(Recorded data)
--- --- ---
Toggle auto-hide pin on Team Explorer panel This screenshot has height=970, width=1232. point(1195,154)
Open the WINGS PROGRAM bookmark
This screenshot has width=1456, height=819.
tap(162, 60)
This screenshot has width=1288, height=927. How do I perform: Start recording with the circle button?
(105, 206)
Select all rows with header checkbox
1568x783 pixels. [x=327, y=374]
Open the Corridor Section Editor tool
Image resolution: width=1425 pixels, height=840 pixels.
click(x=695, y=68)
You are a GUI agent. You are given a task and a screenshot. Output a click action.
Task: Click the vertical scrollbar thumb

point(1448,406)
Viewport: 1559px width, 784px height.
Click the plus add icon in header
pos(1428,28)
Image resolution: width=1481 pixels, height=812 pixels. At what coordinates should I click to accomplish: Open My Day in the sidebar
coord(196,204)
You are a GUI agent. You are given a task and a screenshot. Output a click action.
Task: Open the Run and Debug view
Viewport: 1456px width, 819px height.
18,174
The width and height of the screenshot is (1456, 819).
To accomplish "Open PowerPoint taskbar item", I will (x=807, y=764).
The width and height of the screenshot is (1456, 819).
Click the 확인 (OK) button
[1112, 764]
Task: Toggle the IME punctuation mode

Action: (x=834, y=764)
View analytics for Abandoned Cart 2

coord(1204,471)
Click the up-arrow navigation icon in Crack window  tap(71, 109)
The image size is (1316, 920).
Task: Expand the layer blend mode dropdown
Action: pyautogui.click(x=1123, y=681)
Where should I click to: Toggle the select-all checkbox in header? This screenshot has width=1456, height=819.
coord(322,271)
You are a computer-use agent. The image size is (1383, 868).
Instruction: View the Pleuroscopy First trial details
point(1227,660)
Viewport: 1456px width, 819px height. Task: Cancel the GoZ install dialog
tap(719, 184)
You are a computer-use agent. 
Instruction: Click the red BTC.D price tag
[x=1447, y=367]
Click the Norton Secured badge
--- --- ---
**The problem**
All the records, from start to finish, are to be repeated exactly.

**Response box**
Toggle auto-hide pin on Team Explorer panel This screenshot has height=970, width=1232. point(1195,154)
Open the WINGS PROGRAM bookmark
This screenshot has width=1456, height=819.
tap(162, 60)
This screenshot has width=1288, height=927. How do I perform: Start recording with the circle button?
(105, 206)
Select all rows with header checkbox
1568x783 pixels. [x=327, y=374]
Open the Corridor Section Editor tool
Image resolution: width=1425 pixels, height=840 pixels.
click(x=695, y=68)
You are a GUI agent. You are given a task and a screenshot. Output a click action.
Task: Click the vertical scrollbar thumb

point(1448,406)
Viewport: 1559px width, 784px height.
Click the plus add icon in header
pos(1428,28)
Image resolution: width=1481 pixels, height=812 pixels. At what coordinates should I click to accomplish: Open My Day in the sidebar
coord(196,204)
You are a GUI agent. You are given a task and a screenshot. Output a click action.
Task: Open the Run and Debug view
Viewport: 1456px width, 819px height.
18,174
The width and height of the screenshot is (1456, 819).
To accomplish "Open PowerPoint taskbar item", I will (x=807, y=764).
The width and height of the screenshot is (1456, 819).
Click the 확인 (OK) button
[1112, 764]
Task: Toggle the IME punctuation mode

Action: (x=834, y=764)
View analytics for Abandoned Cart 2

coord(1204,471)
Click the up-arrow navigation icon in Crack window  tap(71, 109)
The image size is (1316, 920).
Task: Expand the layer blend mode dropdown
Action: pyautogui.click(x=1123, y=681)
Where should I click to: Toggle the select-all checkbox in header? This screenshot has width=1456, height=819.
coord(322,271)
You are a computer-use agent. The image size is (1383, 868).
Instruction: View the Pleuroscopy First trial details
point(1227,660)
Viewport: 1456px width, 819px height. Task: Cancel the GoZ install dialog
tap(719, 184)
You are a computer-use agent. 
Instruction: Click the red BTC.D price tag
[x=1447, y=367]
Click the Norton Secured badge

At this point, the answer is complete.